REQUEST
Convert the records from the line containing "The height and width of the screenshot is (613, 1200)." through the line containing "click(x=1156, y=72)", inclusive, into a JSON array of strings with one string per line and blank lines omitted.
>> Begin DATA TO PROCESS
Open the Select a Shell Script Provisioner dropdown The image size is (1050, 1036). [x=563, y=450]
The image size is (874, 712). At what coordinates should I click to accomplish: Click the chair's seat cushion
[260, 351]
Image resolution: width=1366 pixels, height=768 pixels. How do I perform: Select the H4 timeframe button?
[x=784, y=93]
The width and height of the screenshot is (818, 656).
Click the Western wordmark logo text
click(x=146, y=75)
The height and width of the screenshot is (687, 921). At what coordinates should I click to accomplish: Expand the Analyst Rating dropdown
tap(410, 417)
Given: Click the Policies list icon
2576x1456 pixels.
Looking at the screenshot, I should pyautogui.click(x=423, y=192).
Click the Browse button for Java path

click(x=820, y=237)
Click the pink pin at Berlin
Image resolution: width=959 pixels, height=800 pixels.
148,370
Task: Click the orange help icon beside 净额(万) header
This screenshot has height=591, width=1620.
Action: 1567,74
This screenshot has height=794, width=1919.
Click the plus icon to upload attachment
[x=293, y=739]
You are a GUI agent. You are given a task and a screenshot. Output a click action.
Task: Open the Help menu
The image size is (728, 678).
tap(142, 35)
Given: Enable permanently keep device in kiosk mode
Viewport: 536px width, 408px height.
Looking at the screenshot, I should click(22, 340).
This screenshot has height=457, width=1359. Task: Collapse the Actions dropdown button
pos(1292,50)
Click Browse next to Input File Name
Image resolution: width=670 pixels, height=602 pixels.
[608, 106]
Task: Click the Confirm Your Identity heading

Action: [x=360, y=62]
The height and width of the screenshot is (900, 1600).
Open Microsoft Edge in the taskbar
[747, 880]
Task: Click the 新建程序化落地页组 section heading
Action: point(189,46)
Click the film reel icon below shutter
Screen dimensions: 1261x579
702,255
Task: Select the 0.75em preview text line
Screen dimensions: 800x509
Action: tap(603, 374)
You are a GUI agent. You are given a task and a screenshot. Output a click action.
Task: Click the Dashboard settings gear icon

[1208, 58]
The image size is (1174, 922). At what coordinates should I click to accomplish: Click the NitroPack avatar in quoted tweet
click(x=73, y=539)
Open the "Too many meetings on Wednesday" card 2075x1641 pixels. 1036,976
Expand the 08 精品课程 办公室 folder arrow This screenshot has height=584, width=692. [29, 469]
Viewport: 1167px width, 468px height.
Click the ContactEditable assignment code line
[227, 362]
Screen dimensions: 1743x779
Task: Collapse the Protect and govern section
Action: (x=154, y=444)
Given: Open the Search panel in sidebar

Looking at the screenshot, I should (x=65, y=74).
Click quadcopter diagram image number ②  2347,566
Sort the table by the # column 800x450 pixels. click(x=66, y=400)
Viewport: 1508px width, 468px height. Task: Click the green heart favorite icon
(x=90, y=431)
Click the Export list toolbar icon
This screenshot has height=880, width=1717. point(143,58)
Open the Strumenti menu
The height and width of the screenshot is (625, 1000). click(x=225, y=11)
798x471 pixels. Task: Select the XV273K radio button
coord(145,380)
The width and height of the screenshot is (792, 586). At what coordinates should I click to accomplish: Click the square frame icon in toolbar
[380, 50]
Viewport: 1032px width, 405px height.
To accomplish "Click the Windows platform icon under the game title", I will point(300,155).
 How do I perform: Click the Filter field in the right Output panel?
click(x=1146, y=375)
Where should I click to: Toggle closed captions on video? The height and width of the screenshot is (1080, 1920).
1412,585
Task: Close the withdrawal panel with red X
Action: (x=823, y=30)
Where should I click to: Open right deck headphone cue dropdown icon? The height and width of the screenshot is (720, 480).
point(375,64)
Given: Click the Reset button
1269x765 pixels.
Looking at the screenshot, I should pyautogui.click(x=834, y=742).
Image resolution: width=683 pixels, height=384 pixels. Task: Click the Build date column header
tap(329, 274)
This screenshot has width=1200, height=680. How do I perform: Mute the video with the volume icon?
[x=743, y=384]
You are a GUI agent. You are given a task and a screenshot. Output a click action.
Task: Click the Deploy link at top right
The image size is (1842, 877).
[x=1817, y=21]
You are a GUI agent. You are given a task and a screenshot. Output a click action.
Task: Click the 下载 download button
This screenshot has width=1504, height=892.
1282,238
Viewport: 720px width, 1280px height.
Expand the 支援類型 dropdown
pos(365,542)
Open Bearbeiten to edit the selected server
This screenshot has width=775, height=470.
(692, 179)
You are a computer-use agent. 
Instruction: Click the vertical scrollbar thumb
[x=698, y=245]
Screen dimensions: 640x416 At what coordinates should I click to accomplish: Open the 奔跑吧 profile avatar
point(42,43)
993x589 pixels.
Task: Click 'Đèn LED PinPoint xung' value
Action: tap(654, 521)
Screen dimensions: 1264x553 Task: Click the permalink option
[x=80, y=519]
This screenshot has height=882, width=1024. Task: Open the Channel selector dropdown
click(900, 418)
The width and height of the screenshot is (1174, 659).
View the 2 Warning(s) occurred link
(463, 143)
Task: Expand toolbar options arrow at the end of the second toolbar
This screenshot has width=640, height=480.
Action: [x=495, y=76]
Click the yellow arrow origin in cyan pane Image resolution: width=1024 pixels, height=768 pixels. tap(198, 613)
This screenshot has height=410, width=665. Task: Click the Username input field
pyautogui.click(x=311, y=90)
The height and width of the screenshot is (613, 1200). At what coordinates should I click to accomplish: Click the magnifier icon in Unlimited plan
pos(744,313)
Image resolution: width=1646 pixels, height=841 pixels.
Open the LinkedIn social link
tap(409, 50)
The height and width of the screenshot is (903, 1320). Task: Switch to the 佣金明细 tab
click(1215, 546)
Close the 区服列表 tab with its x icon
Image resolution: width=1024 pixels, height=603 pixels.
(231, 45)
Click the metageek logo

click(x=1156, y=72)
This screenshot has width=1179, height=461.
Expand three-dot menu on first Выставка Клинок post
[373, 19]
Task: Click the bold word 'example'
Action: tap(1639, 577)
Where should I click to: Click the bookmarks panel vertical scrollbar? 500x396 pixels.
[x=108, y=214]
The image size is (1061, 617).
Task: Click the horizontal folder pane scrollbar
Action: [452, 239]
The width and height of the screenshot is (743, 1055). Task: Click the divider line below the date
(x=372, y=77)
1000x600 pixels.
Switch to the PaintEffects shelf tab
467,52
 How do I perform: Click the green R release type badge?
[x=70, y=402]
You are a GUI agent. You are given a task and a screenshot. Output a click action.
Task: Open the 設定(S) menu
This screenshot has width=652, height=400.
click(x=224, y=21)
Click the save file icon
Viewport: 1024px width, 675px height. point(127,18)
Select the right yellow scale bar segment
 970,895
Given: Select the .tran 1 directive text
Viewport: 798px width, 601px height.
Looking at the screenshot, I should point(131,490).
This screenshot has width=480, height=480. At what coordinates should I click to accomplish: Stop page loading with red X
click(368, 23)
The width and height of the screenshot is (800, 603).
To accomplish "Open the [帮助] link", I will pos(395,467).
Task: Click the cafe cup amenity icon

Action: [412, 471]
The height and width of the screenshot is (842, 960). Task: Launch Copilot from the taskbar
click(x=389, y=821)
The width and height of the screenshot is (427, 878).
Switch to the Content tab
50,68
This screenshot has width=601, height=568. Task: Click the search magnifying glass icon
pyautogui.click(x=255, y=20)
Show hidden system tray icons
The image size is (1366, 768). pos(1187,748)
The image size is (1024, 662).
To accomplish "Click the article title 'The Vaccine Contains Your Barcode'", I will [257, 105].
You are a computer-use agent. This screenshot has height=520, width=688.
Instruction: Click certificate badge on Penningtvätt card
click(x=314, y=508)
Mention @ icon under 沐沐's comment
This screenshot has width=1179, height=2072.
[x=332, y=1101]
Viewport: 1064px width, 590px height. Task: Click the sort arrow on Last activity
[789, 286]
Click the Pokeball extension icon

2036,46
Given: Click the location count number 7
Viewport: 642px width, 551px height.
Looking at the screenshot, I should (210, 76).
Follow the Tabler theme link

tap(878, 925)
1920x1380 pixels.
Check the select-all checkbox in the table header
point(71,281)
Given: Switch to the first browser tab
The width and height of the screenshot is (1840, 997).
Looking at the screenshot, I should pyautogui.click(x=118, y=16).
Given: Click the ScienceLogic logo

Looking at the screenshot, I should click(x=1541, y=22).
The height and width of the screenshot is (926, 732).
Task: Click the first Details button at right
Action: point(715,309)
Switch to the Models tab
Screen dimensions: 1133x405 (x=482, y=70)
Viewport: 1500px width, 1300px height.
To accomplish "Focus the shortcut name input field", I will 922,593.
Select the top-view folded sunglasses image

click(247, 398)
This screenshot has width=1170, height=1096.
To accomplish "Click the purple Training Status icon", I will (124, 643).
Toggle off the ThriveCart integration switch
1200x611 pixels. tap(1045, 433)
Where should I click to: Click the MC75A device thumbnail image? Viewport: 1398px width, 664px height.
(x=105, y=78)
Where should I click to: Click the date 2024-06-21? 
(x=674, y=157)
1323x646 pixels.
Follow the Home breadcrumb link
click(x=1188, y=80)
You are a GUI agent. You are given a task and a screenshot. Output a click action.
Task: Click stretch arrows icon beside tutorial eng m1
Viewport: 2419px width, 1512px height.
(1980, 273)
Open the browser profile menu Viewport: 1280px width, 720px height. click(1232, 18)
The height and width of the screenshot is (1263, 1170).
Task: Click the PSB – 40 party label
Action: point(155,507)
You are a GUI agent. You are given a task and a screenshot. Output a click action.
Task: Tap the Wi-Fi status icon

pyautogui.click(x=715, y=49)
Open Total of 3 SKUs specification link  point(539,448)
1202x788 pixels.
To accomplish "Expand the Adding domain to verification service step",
>> End DATA TO PROCESS
ANSWER TO THE TASK
[
  "The height and width of the screenshot is (613, 1200). At what coordinates should I click to accomplish: Click the magnifier icon in Unlimited plan",
  "pos(744,313)",
  "Image resolution: width=1646 pixels, height=841 pixels.",
  "Open the LinkedIn social link",
  "tap(409, 50)",
  "The height and width of the screenshot is (903, 1320). Task: Switch to the 佣金明细 tab",
  "click(1215, 546)",
  "Close the 区服列表 tab with its x icon",
  "Image resolution: width=1024 pixels, height=603 pixels.",
  "(231, 45)",
  "Click the metageek logo",
  "click(x=1156, y=72)"
]